A bookstore-aholic, I often find solace in the bookstores amongst the book and magazine racks and the cafes. Once inside, like a lion scoping its prey, my focus is automatic and efficient, stratigically directed to those areas of the store that give me instant gratification. Gods forbid anyone who is in my way.
I head first to the science magazine section and peruse my favored magazines, New Scientist, SEED and American Scientist. Scanning the covers, one or two seem to magically appear in one hand before I move on. The first two are unquestionably worth perusing, even though I subscribe to the first. Odd that; the current issue adorns the store racks sometimes days before mine arrives in my departmental mail box.
Next, on to the motorcycle magazines. This is a hunting activity for they are rarely grouped by category of bikes or riding. Considering the variety of publication releases, from monthly, bimonthly to quarterly, finding good reading material has become a game of hide-and-seek and "What's on the stand today?" or "Where the hell is it now?". This time, I chose a British bike rag on the advice of a fellow adventure rider:
"If you really want to learn about the bike world, read the European rags. Bikes and riding are a way of life there. Here, bikes are recreation and show."
He's right. The real 'meat' of riding motorcycles is in Europe and Asia. Bikes and scooters are often the sole transportation of many people there. Riding for sport and pleasure is a close second. It's a very different perspective and grasp of being mobile there. It makes me wish I could live and move amongst them.
After plucking one, two motocycle magazines, I turn on my heel and head out of the magazine racks, glancing at the woodworking and homebuilding rags. Ah, the latest issue of Fine Homebuilding. Instantly plucking that issue, I round the corner and head into the cafe. Nodding a "Hello" at the clerk behind the counter and finding a table near the windows, I stack the magazines in the order of interest for the evening: homebuilding at the bottom, two science rags, a Texas riding issue, and the British bike rag on top. After spending an entire day entrenched in science, including reading papers on the train home, I crave a brief respite.
Returning to my table with a sandwich and a tall ice tea, I eat slowly and look around me. Two tables are occupied by women: two girls of college freshman age at one, two middle-aged women at the other. The two younger girls are chit chatting, leafing through celebrity rags with pictures of glamor men and women adorning the slick colored pages. They appear to be critiquing them judging from their fingers pointing at the figures on pages. I reminds me of the plastic paper people with stick-on and take-off clothes that kids play with.
The two older women are reading Cosmos, Home Journal and Good Housekeeping. Pages filled with "How to lose that fat butt in 6 days" or "How to keep the sex alive in your marriage", interspersed with magical decorations for home, husband and family. Here, cut this out and hang it on your wall and your life will be fulfilled and happy. All this interspersed with an hour-long discussion on what color to paint the dining room, who to hire to mow the lawn, and "Oh, by the way, did you hear about Isabel......"

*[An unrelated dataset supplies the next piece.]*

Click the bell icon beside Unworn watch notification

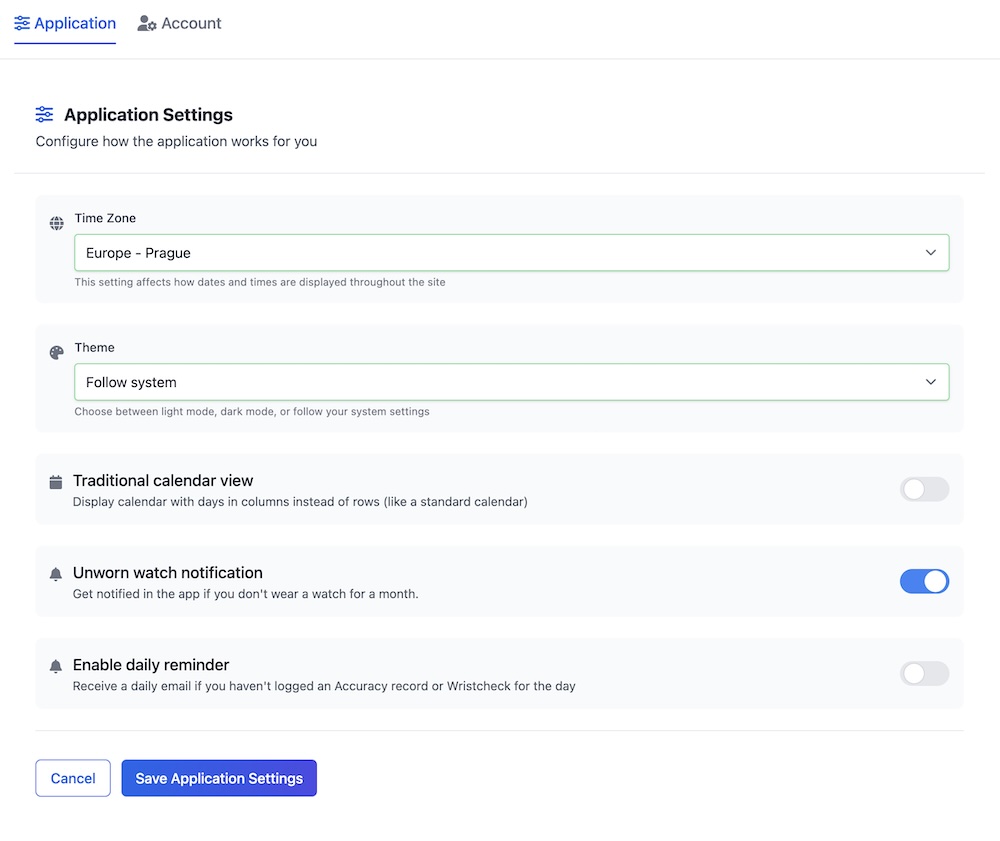click(x=57, y=574)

I can't help but notice that I'm shaking my head, not understanding how such things can captivate their attention and time and grateful that my life is empty of similar occupations that could be better utilized contemplating Stephen Hawking's recent proclamation of multi-universes and reality existing in the eye's of the beholder. Or the many roads I want to travel on my bike.
I look down at my own table and I see magazines that reflect a very different pool of interest and past time than these other women. And I wonder how I ended up so different from others of my own gender. Yet quite satisfied with who I am.

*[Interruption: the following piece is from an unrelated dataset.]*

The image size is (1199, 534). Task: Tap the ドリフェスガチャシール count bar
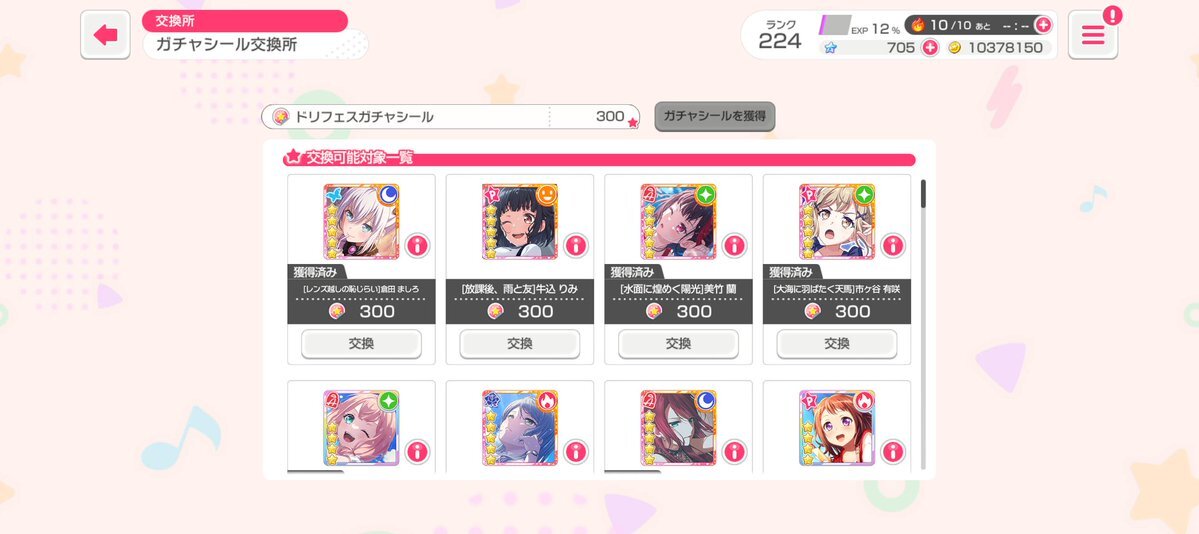point(450,116)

In the line to pay, an older black man behind me strikes up a conversation:
"You know, in a moment, this moment will be gone. Forever gone."

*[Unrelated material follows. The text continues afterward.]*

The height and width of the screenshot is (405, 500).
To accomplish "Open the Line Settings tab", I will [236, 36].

After a moment's thought, I reply "Yes, but then there will be a new moment to replace the one that is gone."
[nodding] "Mmhmm.... That is right. And then another moment will replace that one, too."
"Yes, and then another and another. And all those moments replaced will be memories."
"Yessah, and some of those memories may stay, some may be lost. "
"Very true. And new ones will appear to replace those lost."
"Mmmhmm. Now I wonder if you will remember this conversation after several moments."
Smiling broadly, I reply, "Yes, sir. I will remember this conversation in several moments and for many more after that. And remember this: 'No matter where you go, there you are'."
"Hmm... yes, I like that. Well, young lady, you have yourself a good evening. Yes, I like that...."
Now where else can you go and talk metaphysics to strangers but in a bookstore?